Drivers of globalization are both economic and political, with economic motives often leading to political solutions. As multinational corporations want to expand into global markets and take advantage of lower wages to outsource production, they influence politicians to open up trade and reduce barriers to globalization.
The aftermath of World War II was an especially important driver of globalization. Both Taiwan and Japan were reconstructed and closely linked to the west in terms of trade, which was encouraged partly in response to the growing political tensions of the Cold War and desire to ally them firmly to the West.

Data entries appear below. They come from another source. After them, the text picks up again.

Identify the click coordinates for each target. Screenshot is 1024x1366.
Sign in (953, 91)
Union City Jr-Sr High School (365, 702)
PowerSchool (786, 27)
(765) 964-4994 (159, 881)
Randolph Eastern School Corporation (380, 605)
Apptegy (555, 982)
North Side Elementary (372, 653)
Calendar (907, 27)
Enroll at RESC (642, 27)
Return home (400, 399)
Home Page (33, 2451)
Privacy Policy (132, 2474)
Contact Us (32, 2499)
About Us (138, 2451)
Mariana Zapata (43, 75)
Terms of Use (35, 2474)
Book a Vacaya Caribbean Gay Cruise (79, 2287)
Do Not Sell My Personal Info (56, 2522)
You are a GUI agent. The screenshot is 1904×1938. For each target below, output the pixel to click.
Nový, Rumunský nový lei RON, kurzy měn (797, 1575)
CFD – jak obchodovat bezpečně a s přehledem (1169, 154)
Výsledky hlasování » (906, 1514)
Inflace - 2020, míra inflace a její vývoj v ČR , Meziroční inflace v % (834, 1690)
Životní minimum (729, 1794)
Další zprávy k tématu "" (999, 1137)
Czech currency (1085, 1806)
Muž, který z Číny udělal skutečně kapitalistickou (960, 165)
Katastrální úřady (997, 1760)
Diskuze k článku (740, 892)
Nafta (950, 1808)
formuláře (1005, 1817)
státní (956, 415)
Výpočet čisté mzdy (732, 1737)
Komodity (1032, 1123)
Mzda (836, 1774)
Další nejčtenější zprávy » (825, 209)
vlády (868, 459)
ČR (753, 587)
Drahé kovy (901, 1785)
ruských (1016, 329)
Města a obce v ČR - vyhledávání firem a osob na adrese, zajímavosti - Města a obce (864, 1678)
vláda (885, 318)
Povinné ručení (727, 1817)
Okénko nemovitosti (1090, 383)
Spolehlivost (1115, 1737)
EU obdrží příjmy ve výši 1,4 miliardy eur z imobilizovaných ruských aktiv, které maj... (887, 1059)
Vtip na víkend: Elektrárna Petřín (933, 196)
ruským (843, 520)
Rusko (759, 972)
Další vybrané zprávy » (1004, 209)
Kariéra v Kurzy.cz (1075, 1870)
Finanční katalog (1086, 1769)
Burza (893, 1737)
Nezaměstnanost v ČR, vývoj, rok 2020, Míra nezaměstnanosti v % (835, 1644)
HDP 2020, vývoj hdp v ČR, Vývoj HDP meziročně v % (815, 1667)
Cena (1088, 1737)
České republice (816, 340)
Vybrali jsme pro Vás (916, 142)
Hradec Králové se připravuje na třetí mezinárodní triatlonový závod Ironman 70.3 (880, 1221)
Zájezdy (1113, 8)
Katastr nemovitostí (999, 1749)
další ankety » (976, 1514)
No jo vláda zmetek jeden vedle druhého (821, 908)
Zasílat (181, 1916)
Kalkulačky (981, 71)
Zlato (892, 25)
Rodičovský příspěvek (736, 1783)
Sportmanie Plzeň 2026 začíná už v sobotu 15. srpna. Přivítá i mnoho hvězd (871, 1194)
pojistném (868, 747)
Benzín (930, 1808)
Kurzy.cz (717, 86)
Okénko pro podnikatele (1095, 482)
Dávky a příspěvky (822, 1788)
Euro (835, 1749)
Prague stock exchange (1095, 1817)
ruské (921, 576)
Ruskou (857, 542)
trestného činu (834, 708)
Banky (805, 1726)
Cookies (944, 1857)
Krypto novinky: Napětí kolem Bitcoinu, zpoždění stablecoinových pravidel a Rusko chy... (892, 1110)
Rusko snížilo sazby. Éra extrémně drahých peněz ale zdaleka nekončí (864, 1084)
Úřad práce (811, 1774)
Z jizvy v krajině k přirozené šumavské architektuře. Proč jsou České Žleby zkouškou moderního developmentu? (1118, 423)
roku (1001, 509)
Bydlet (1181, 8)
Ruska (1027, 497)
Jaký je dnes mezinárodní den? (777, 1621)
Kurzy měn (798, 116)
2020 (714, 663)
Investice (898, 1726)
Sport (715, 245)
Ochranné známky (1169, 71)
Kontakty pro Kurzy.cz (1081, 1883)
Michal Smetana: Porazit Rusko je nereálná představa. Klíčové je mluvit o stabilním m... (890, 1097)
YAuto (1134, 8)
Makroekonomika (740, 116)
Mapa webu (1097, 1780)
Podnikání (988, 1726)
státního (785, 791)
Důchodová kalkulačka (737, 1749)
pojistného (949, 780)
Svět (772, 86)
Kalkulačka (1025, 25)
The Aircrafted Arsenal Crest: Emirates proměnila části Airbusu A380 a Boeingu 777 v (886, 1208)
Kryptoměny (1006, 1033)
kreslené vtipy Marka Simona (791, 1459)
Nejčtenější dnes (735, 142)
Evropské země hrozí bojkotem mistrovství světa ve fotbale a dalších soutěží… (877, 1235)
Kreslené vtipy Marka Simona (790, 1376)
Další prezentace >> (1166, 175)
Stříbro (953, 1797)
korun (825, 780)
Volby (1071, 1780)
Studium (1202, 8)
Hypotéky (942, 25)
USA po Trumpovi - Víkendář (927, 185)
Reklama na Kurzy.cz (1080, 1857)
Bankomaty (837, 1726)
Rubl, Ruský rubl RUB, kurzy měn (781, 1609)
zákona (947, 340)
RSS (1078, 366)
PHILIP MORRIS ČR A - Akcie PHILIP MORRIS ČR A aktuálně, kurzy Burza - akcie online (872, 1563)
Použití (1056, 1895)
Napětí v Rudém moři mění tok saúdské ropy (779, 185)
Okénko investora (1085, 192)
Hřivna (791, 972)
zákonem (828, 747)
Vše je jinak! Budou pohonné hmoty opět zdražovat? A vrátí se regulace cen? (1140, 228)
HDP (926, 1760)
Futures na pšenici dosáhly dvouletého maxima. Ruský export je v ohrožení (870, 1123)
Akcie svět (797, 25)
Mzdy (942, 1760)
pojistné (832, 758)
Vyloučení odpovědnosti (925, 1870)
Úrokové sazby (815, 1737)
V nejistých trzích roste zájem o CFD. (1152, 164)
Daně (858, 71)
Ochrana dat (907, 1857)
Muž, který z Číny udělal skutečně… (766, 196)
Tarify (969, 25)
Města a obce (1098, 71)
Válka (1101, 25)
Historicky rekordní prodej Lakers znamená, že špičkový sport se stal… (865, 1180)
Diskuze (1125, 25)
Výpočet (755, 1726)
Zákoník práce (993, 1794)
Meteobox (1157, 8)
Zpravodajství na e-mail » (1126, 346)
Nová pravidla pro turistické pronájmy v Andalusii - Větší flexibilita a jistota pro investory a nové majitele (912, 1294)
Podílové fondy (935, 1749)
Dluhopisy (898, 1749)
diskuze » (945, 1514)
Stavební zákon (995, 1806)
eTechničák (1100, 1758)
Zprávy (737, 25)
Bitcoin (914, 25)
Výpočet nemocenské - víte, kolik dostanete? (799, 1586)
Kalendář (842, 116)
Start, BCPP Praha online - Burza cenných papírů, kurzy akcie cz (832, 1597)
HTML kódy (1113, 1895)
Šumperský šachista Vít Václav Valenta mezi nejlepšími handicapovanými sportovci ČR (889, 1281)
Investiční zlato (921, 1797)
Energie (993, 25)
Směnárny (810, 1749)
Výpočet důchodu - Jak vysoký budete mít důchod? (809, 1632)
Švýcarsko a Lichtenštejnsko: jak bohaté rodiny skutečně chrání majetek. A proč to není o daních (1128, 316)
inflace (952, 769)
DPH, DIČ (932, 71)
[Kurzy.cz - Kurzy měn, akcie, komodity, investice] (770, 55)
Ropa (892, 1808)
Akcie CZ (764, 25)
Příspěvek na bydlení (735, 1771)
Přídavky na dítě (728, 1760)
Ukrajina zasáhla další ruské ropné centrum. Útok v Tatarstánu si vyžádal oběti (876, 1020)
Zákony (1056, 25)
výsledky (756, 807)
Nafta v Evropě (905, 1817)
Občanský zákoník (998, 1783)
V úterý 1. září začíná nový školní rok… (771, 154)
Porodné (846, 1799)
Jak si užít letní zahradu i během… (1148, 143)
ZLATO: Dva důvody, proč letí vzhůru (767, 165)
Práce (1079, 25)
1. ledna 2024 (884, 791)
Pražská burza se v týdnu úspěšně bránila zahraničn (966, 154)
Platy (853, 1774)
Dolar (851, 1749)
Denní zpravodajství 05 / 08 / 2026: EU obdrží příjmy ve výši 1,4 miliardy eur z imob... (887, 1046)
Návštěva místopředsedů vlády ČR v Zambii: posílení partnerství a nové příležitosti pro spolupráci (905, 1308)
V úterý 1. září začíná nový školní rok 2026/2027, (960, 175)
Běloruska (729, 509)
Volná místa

Many multilateral organizations were formed after World War II in order to ensure that countries had mechanisms for peaceful dispute resolution in order to avoid future wars. Trade and other mechanisms of globalization were seen as promoting peace. The General Agreement on Tariffs and Trade (GATT) which evolved into the World Trade Organization was one such important organization. Perhaps the most important global organization was the United Nations (UN), which describes its mission as follows:
The United Nations came into being in 1945, following the devastation of the Second World War, with one central mission: the maintenance of international peace and security. The UN does this by working to prevent conflict; helping parties in conflict make peace; peacekeeping; and creating the conditions to allow peace to hold and flourish.
In recent decades, nations increasingly have seen peaceful trade as a path towards global prosperity and security. The entry of China into the WTO and efforts by the west to trade with China in order to decouple China from Russia in geopolitics have been especially significant.